ACLA President Made Similar Plea for Direct Funding to Clinical Laboratories
“In order to deliver accurate, reliable results for patients at a national scale, we must allocate funding to support [clinical laboratories’] expanded efforts,” she said in a statement following an April 27 meeting at the White House.
In her letter, Khani wrote, “It is essential that HHS allocate $10 billion from the fund to support labs’ further expansion of testing capacity to fulfill the testing needs of all of the states and to protect the lives and livelihood of all Americans.
“Further,” she continued, “HHS should note that investing in the nation’s laboratories will not only enhance testing capacity in the short-term, but it also will allow the country to benefit from a robust testing infrastructure for the duration of the COVID-19 pandemic and beyond.”

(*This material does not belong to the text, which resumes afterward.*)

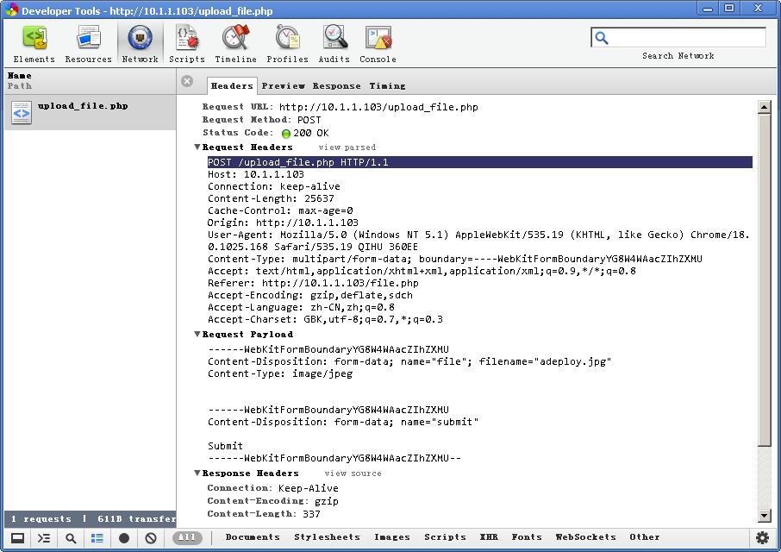Open the Timeline panel
This screenshot has width=781, height=552.
tap(235, 42)
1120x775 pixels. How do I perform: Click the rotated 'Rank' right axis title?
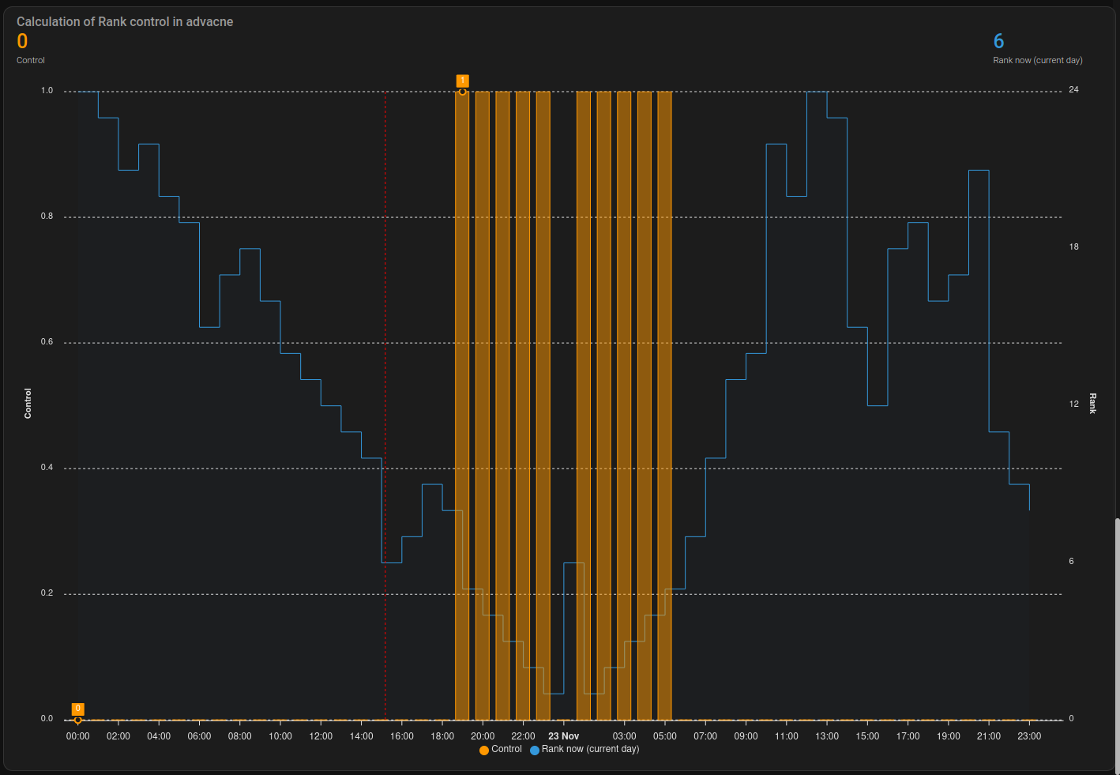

President Trump signed H.R.266 into law on April 24. It includes $25 billion earmarked for research, development, validation, manufacturing, purchasing, administering, and expanding capacity for COVID-19 testing. According to the language of H.R.266, that includes, “tests for both active infection and prior exposure, including molecular, antigen, and serological tests, the manufacturing, procurement and distribution of tests, testing equipment and testing supplies, including personal protective equipment needed for administering tests, the development and validation of rapid, molecular point-of-care tests, and other tests, support for workforce, epidemiology, to scale up academic, commercial, public health, and hospital laboratories, to conduct surveillance and contact tracing, support development of COVID-19 testing plans, and other related activities related to COVID-19 testing.”
Financial Struggles for Hospitals and Clinical Laboratories
This new round of stimulus funding comes at a time when many providers and clinical laboratories are struggling financially, despite the influx of COVID-19 patients.
“Across the country, laboratories have made significant investments to expand capacity, including purchasing new platforms, retraining staff, and managing the skyrocketing cost of supplies. To continue to make these investments and expand patient access to high-quality testing in every community, laboratories will need designated resources. Without sustainable funding, we cannot achieve sustainable testing,” said Khani in an ACLA statement.
As the COVID-19 coronavirus pandemic evolves, federal regulations, as well as emergency funding for COVID-19 testing that is provided by federal legislation, will evolve in unexpected ways. For that reason, clinical laboratory leaders will want to closely track announcements by such federal agencies as the Department of Health and Human Services, the Centers for Medicare and Medicaid Services, the Food and Drug Administration, the Centers for Disease Control and Prevention, and the Federal Emergency Management Administration as decisions are made about how to assign the $25 billion authorized in H.R.266 for “testing.”